In this study, we synthesized and characterized a soluble SCO compound, which we then combined with different polymers and produced nanofibers via electrospinning. All composites showed changes in the spin states distribution. The least amount of changes exhibites the composite with PAN as still more than half of the complex remained in the LS state. Additionally the other analytical methods further support the observation from the Mössbauer. PMMA on the other hand showed a strong shift, having over 90% of FeII in the HS state. This is further indicated by the pale pink color of the produced fiber mat. The product still showed weak SCO properties in the UV/VIS. From the Mössbauer from of the PVP composite it is visible that also a high percentage (about 63%) was in the HS state. Therefore, most of the complex must have reacted or interacted with the polymer. Only the remaining iron(II) in LS state seemed to be the original complex. This was also in this case proven by the measured UV/Vis in which a SCO was still visible. Possible interactions are ligand exchanges from the 2ns to, e.g. the nitrile of the PAN structure.

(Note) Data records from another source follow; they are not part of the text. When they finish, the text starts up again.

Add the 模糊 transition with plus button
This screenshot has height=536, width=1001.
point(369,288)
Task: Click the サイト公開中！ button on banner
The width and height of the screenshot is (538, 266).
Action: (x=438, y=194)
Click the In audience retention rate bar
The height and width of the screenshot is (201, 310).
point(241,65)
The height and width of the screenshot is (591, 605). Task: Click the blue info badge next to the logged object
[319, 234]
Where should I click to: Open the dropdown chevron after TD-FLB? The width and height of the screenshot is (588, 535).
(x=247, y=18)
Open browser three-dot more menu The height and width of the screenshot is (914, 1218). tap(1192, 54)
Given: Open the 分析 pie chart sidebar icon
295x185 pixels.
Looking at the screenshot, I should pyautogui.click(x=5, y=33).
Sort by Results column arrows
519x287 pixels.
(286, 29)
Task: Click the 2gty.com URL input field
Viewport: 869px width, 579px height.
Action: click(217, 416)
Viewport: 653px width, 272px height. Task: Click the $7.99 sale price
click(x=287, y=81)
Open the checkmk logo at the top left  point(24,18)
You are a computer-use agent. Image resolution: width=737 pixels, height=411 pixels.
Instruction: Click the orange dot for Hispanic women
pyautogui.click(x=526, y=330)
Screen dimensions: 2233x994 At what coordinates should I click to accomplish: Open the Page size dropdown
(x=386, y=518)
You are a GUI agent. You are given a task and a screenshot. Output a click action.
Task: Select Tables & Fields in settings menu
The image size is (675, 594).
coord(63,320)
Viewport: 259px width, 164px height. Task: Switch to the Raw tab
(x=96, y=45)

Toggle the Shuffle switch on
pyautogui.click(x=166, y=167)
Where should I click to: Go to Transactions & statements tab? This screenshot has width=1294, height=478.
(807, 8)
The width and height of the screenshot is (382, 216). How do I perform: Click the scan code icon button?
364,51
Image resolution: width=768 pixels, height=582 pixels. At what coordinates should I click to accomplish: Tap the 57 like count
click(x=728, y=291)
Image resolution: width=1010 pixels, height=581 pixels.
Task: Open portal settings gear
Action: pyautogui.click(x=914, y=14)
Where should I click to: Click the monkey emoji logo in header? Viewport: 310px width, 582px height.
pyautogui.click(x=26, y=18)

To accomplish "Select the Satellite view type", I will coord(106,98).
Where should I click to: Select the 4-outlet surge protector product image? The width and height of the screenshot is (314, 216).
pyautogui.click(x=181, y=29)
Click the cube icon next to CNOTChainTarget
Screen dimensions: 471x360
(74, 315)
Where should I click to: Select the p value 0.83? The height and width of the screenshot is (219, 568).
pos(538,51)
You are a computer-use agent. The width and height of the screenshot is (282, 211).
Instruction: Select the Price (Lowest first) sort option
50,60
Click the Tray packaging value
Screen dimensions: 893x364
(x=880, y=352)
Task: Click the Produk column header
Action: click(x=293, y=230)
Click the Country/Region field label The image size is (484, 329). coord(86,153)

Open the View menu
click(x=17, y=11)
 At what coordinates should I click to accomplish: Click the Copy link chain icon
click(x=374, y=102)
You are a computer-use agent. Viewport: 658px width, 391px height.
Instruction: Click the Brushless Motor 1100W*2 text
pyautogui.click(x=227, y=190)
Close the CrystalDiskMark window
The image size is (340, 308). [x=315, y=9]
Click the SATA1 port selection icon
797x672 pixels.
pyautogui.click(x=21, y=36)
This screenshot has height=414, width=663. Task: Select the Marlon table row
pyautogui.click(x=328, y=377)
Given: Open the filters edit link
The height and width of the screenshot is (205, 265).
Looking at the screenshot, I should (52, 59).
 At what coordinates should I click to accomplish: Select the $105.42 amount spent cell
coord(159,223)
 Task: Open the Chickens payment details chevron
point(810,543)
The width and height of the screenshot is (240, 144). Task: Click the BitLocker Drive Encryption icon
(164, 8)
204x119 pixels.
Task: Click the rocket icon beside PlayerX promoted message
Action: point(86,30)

In summary, the best results were possible using PAN as polymer, as most of the complex was still in the LS state after the spinning process. The usage of soluble complexes that retain their abilities after the spinning process is a crucial step in developing new materials, as compared to insoluble and simply dispersed complexes, said soluble complexes are better distributed along the whole fiber [6]. The results lead to the assumption that the used complex either reacted with the polymer or showed an interaction with the polymer matrix, leading to an increase of HS state of the used complex. It is still crucial to keep the spin state as desired and therefore additional research needs to be done. In conclusion, it could be shown that solved molecular switches can be successfully integrated into different polymer fibers, to some degree, depending on the used polymer.